• Problems to solve
A. Copy the passage of the Rust Error trait text between "There are no" and "implement Debug and Display.", inclusive.
B. Write the next part of the text on Rust's Error trait, starting right after its last sentence.

• Supplied text
----

Error trait

Error reporting

In the previous exercise you had to destructure the TitleError variant to extract the error message and pass it to the panic! macro.
This is a (rudimentary) example of error reporting: transforming an error type into a representation that can be shown to a user, a service operator, or a developer.

It's not practical for each Rust developer to come up with their own error reporting strategy: it'd be a waste of time and it wouldn't compose well across projects. That's why Rust provides the std::error::Error trait.

The Error trait

There are no constraints on the type of the Err variant in a Result, but it's a good practice to use a type that implements the Error trait. Error is the cornerstone of Rust's error handling story:

// Slightly simplified definition of the `Error` trait
pub trait Error: Debug + Display {}

You might recall the : syntax from the From trait—it's used to specify supertraits. For Error, there are two supertraits: Debug and Display. If a type wants to implement Error, it must also implement Debug and Display.

----

• Source data
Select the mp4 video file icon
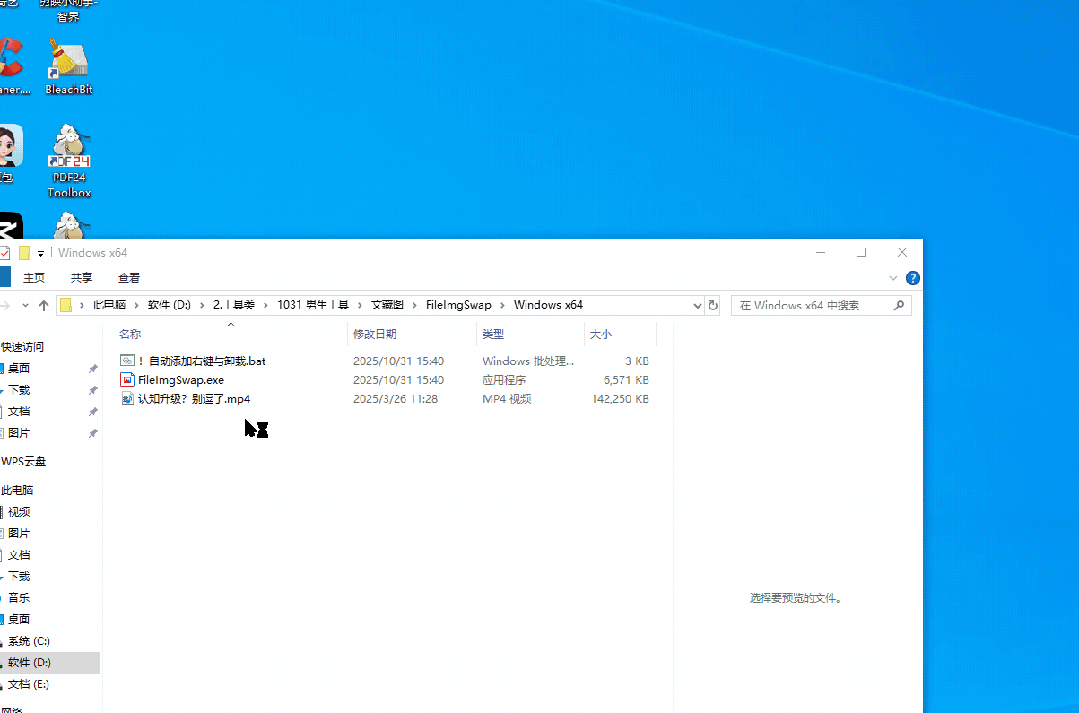Image resolution: width=1079 pixels, height=713 pixels. click(127, 399)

----

• Outputs
A.
There are no constraints on the type of the Err variant in a Result, but it's a good practice to use a type that implements the Error trait. Error is the cornerstone of Rust's error handling story:

// Slightly simplified definition of the `Error` trait
pub trait Error: Debug + Display {}

You might recall the : syntax from the From trait—it's used to specify supertraits. For Error, there are two supertraits: Debug and Display. If a type wants to implement Error, it must also implement Debug and Display.

B.
Display and Debug

We've already encountered the Debug trait in a previous exercise—it's the trait used by assert_eq! to display the values of the variables it's comparing when the assertion fails.

From a "mechanical" perspective, Display and Debug are identical—they encode how a type should be converted into a string-like representation:

// `Debug`
pub trait Debug {
    fn fmt(&self, f: &mut Formatter<'_>) -> Result<(), Error>;
}

// `Display`
pub trait Display {
    fn fmt(&self, f: &mut Formatter<'_>) -> Result<(), Error>;
}

The difference is in their purpose: Display returns a representation that's meant for "end-users", while Debug provides a low-level representation that's more suitable to developers and service operators.
That's why Debug can be automatically implemented using the #[derive(Debug)] attribute, while Display requires a manual implementation.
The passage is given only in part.